El respeto y el reconocimiento sí son bienvenidos a diario, pero las mamás nos merecemos, por lo menos un día, que nos colmen de atenciones, mimos, festejos y regalos. Y las razones son suficientemente conocidas, pero por si acaso a algunos se les hubieran vuelto paisaje, con gusto se las recuerdo:
Las mamás venimos en todos los empaques, para todos los gustos y de todos los colores. Podemos ser cansonas, intensas, cantaletosas o mimosas. Y seamos tiernas, descuidadas, hacendosas o una frecuente combinación de todo eso, a la gran mayoría nos cobija una característica que nos iguala: ejercemos la maternidad con amor y dedicación. Incluso cuando nos equivocamos.

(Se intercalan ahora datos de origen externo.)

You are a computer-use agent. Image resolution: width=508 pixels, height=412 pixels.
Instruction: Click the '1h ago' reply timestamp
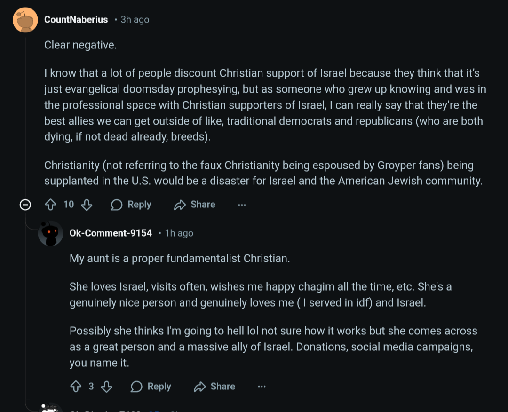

Eme, a, eme, a. Cuatro letras y una tilde que custodian el don del amor infinito, sin claudicaciones ni cansancios. Mamá, el hilo conductor de la familia desde que nacen los hijos y para siempre. La que nos acepta con defectos “de fábrica”, nos soporta el mal genio y las pataletas. La que nos consuela en las tristezas y aplaude a rabiar nuestros logros. La del abrazo siempre listo que nos protege del frío y nos alivia moretones del cuerpo y raspones del alma con su mágico “sana que sana…”.

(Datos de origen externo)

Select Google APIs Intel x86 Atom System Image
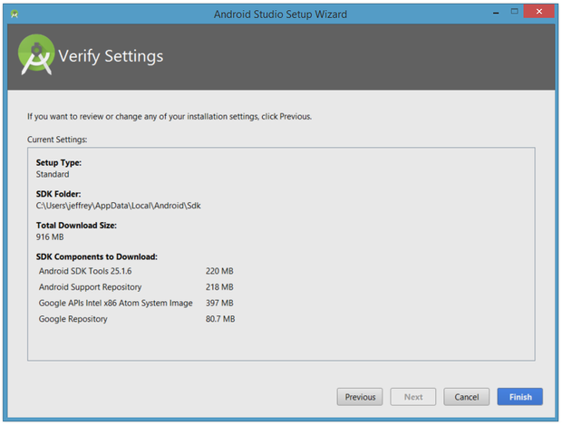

Mamá, la de la voz firme para corregir nuestros deslices y la de las palabras precisas para enseñarnos a definir prioridades.
Mamá, una suerte de mujer maravilla que, bien sea ejecutiva, científica, vendedora de frutas o ama de casa, es capaz de atender varias cosas a la vez mientras hace de su hogar un refugio amoroso y cálido donde los hijos aprenden a volar para alcanzar sus sueños. La que afloja la cuerda o la templa, según la necesidad, la que empuja o pone el freno, la que nos forja el espíritu para que vuele autónomo.
Mamá, la del horario extendido, la siempre disponible, la que hace de su casa un punto de encuentro que mantiene a la familia unida; la que nos recuerda que somos herederos de una tradición, de unos valores y de unos sentimientos necesarios para resistir afuera, en un mundo tan hostil. La que siempre nos abre un campito en el rincón de su cama, aunque ya estemos grandes. La que sigue diciendo “tata” y “niño”, aunque tata y niño tengan cédula desde hace rato. La que a su manera, con sus posibilidades y limitaciones, nos deja saber de mil maneras cuánto amor cabe en su ser para dar a los suyos.
“Soy el resultado de lo que una gran mujer quiso hacer por mí”, dijo Thomas Alva Edison cuando descubrió entre los chécheres de su madre recién muerta la carta de expulsión de su colegio porque, a decir del director, “su hijo es un pésimo estudiante y no avanza como el resto de sus compañeros. Por ello no podemos permitirle que siga estudiando. Será usted quien tendrá que hacerse cargo de él a partir de ahora”. ¡Y vaya que lo hizo!
Así como pido que este Día sea especial, también pido que no nos llamen la mamá “perfecta” ni la “mejor”. No existen. Existe la mamá que a, eme, a. Y punto.